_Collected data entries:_
◆ ◆ ◆ ◆

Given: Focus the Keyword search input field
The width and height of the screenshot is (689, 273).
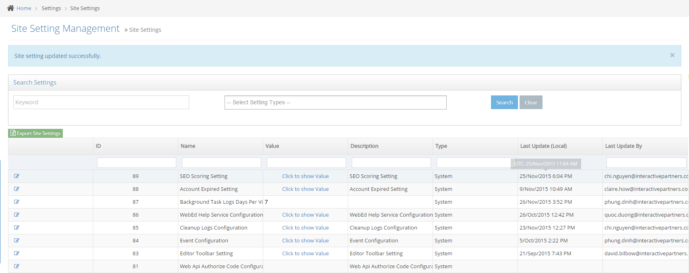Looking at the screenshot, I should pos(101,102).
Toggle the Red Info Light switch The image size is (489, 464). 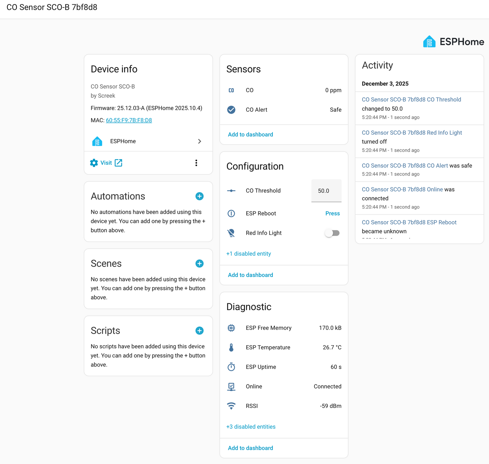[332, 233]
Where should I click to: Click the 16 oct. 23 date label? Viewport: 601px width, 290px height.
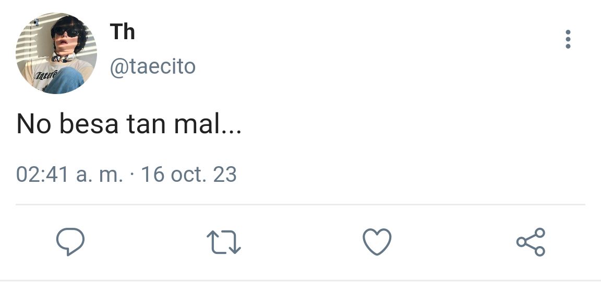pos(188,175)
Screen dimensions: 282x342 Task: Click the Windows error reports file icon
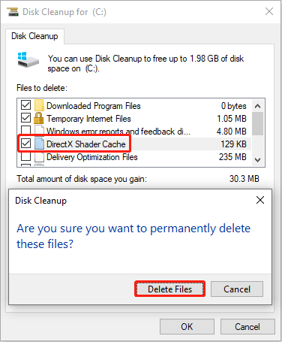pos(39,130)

◆ ◆ ◆ ◆

_What the task requires:_ Lines from the one with "Screen dimensions: 282x342" through the final line of the records are the whole answer; print them exactly, minus any pictures.

_Your solution:_
Screen dimensions: 282x342 Task: Click the Windows error reports file icon
pos(39,130)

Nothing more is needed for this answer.